__Supplied material__:
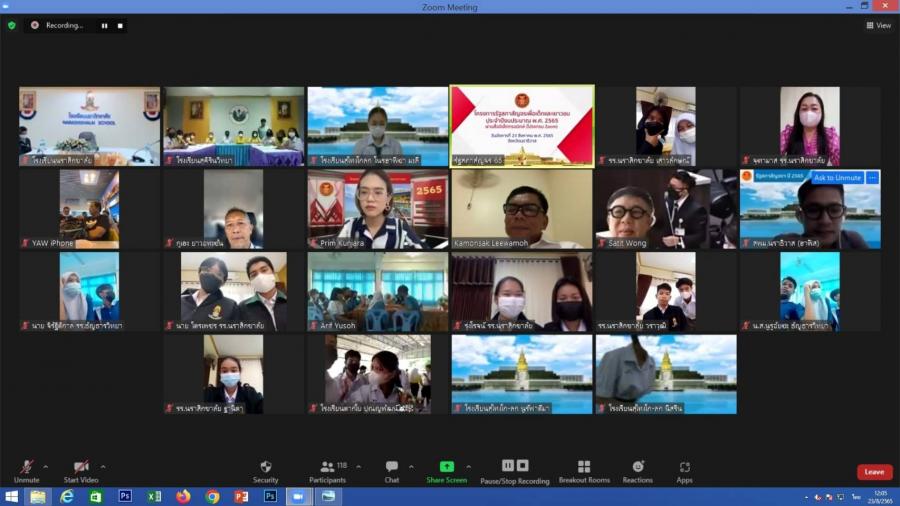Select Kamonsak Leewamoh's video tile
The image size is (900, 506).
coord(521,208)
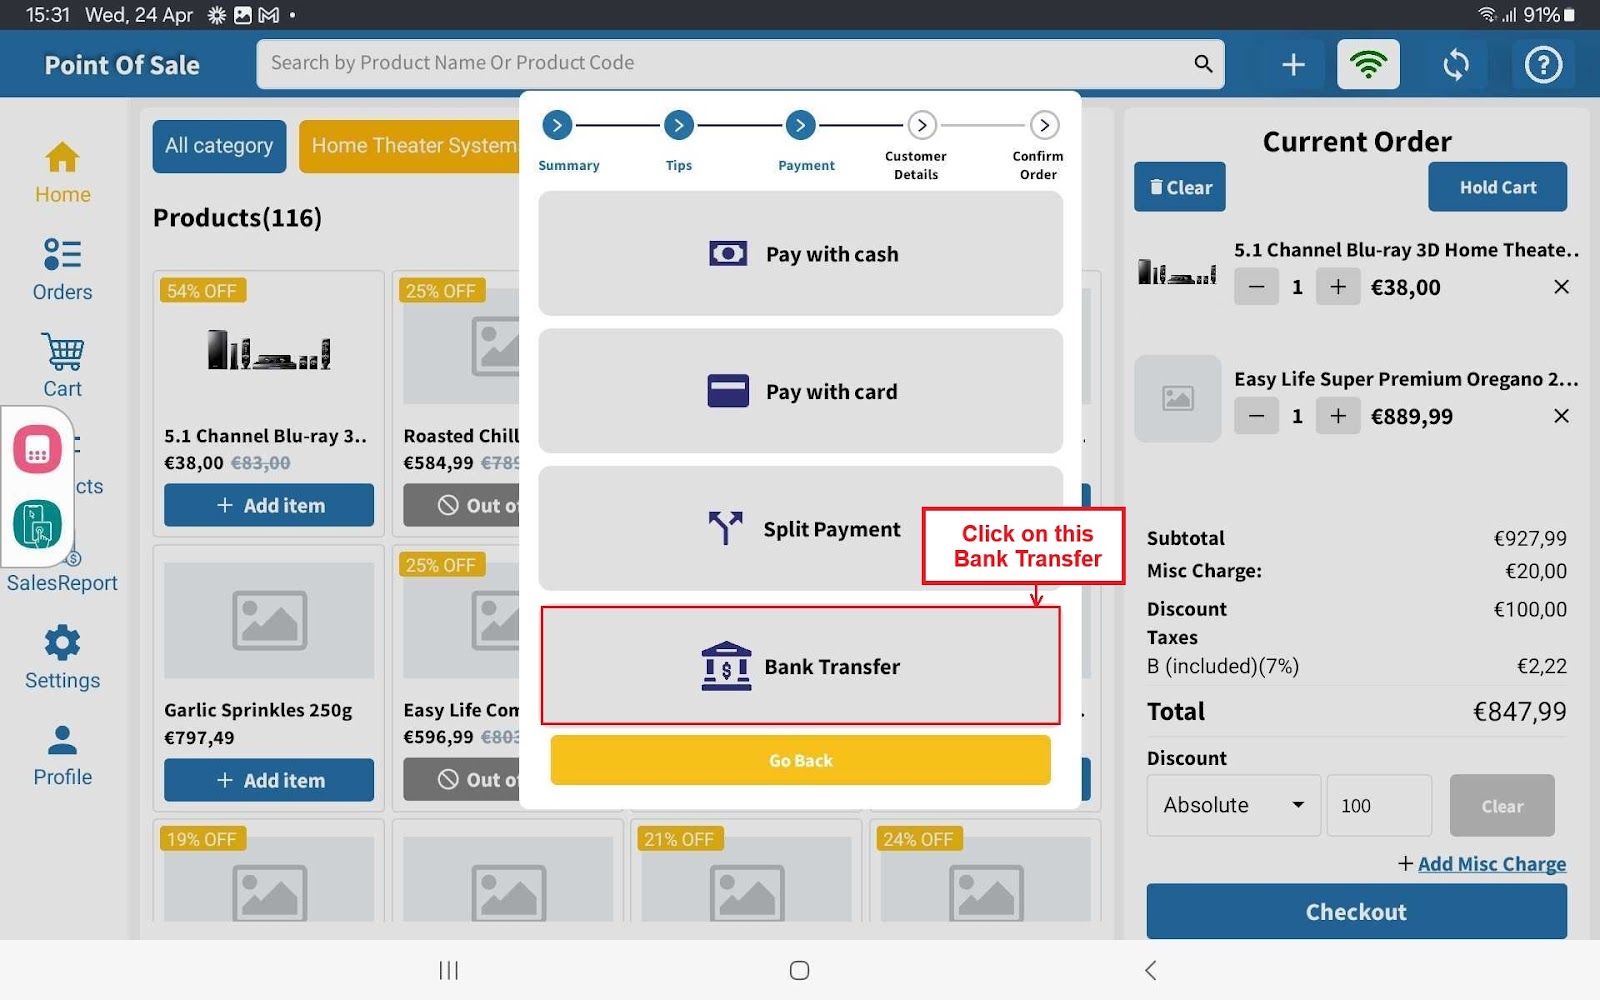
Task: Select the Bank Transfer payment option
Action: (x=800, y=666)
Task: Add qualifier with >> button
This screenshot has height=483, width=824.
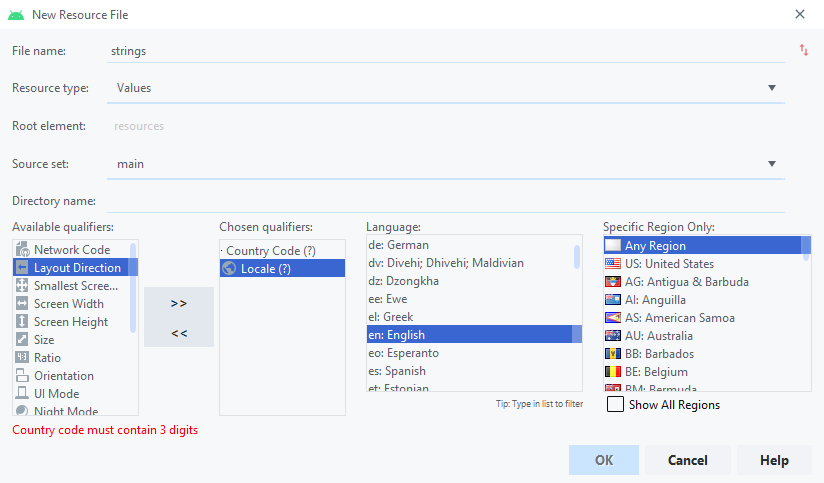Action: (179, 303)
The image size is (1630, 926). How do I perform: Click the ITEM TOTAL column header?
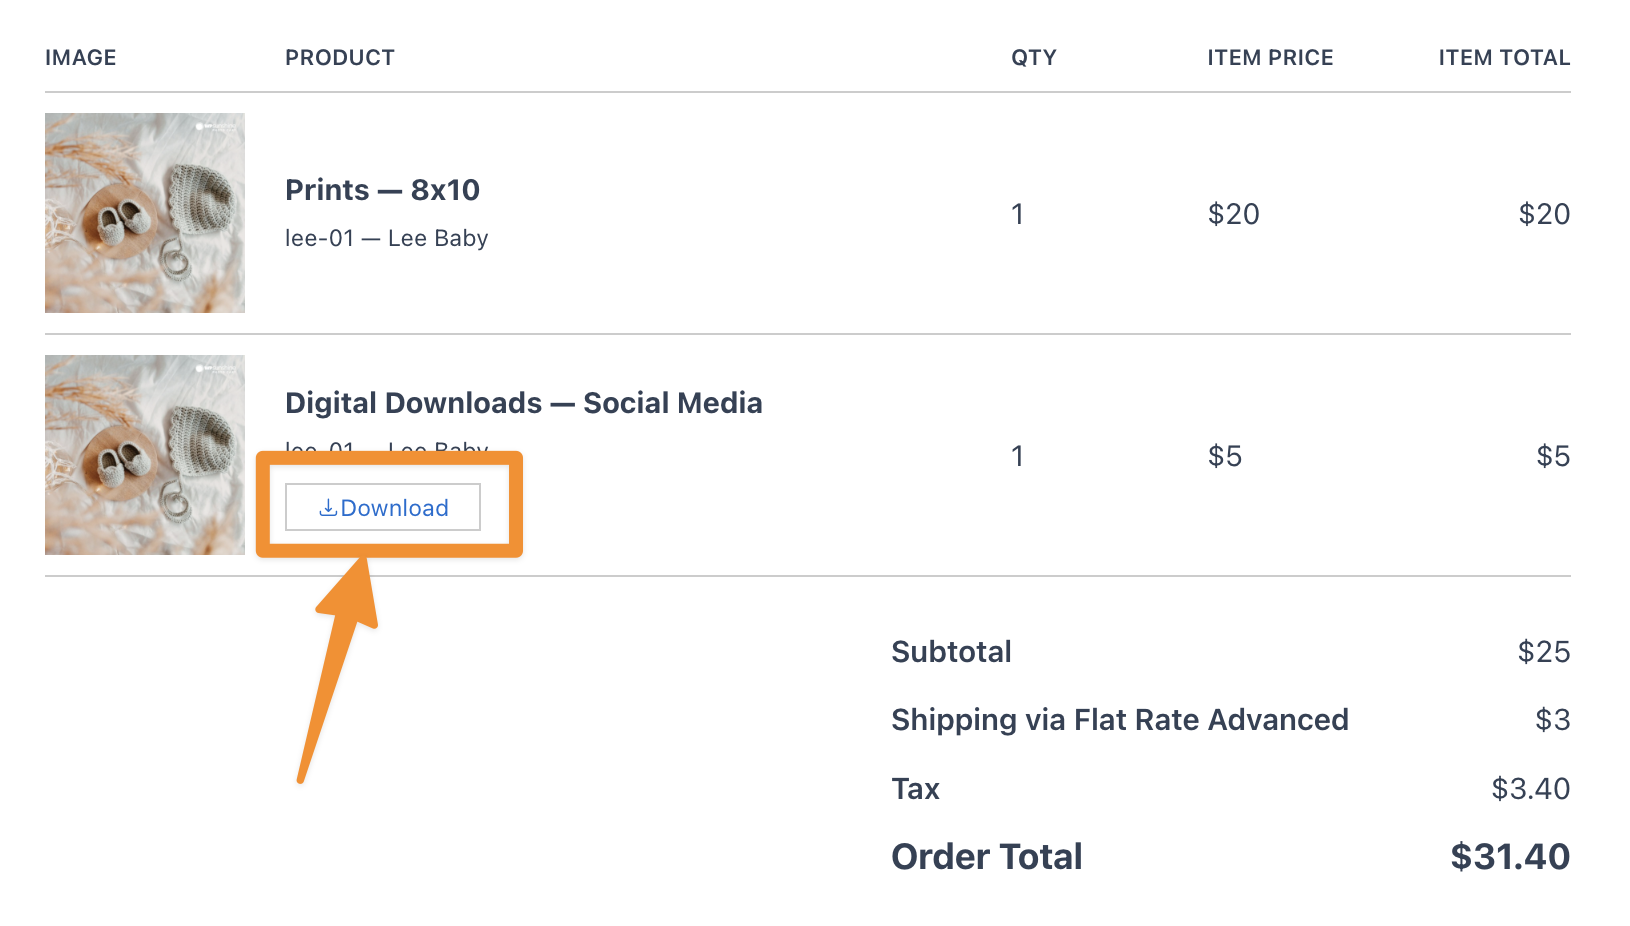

__Exercise__: Omit the pictures and write out the lines above from the one with "Task: Add qualifier with >> button" through the last, unchanged.

__Solved exercise__:
Task: Add qualifier with >> button
This screenshot has height=483, width=824.
Action: (179, 303)
The image size is (1630, 926). How do I perform: Click the ITEM TOTAL column header?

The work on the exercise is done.